15. The evaporative cooler of claim 14 wherein the inner panel
louver angle is in a range from about 40 degrees to about 60
degrees.
16. A method for reducing entrainment in an evaporative cooler, the
method comprising: disposing a pad element in an air stream flowing
from an upstream position near an outer side of the pad element to
a downstream position near an inner side of the pad element;
disposing an inner panel at the downstream position, the inner
panel having at least one louvered opening for allowing the air
stream to flow through the inner panel; and distributing water over
the pad element. The method of reducing entrainment according to
claim 15 wherein the step of disposing an inner panel at the
downstream position further comprises disposing an inner panel
having a plurality of louvered openings having a louver projecting
at an angle downward toward the bottom of the pad element and
inward toward the pad element.
18. The cooler pad frame of claim 2 wherein the louver angle is
about 45 degrees.
19. The evaporative cooler of claim 8 wherein the louver angle is
about 45 degrees.
20. The evaporative cooler of claim 15 wherein the louver angle is
about 45 degrees.
Description
BACKGROUND
[0001] This invention relates generally to evaporative coolers.
More particularly, it relates to an evaporative cooler pad frame
that resists entrainment of water in the cooled air stream and an
evaporative cooler employing such a pad frame.
[0002] Evaporative coolers are well known in the art and have
enjoyed substantial favor over the years as devices for cooling and
conditioning enclosed spaces in hot, arid regions such as the
southwestern portion of the United States. Such coolers rely upon
the principle that dry air forced through a medium that is wetted
with water releases heat to evaporate some of that water, producing
a stream of cooler, more humid air. Typically, the wetted media
comprise cooling pads made of fibers of aspen or paper-based,
fabricated material. As an alternative cooling system to
refrigeration air conditioning, evaporative coolers consume much
less energy and, as a result, have been the subject of interest in
offsetting increasing costs of electrical energy associated with
running an air conditioning system.

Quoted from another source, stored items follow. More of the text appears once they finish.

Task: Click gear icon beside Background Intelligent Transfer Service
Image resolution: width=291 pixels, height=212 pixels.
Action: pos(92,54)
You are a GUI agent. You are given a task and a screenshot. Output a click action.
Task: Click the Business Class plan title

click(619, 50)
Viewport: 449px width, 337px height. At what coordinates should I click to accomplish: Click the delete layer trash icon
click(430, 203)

The interest in evaporative
cooling technology has resulted in advances in the materials
employed (such as cooling pad composition), the water distribution
systems, and the air movement systems, all with a goal of producing
evaporative coolers that are more efficient, reliable and cost
effective.
[0003] As is well known in the art, evaporative coolers typically
use rotary or centrifugal blowers to draw ambient air through one
or more wetted pads at a relatively high speed, or face velocity,
delivering the evaporatively cooled air either directly or through
a ducting system to the cooled space. It is desirable to maximize
this face velocity within certain practical limits. The capacity of
an evaporative cooler is measured cubic feet per minute (CFM),
which is a measure of the volumetric flow rate of cooled air that
the evaporative cooler delivers, and the sales price of a cooler is
directly related to this capacity. For a given volumetric flow
rate, the face velocity of the air flow is related to the
volumetric flow rate by the formula:
Surface area of wetted medium (in square feet).times.Face velocity
(in feet per minute)=Volumetric flow rate (in CFM)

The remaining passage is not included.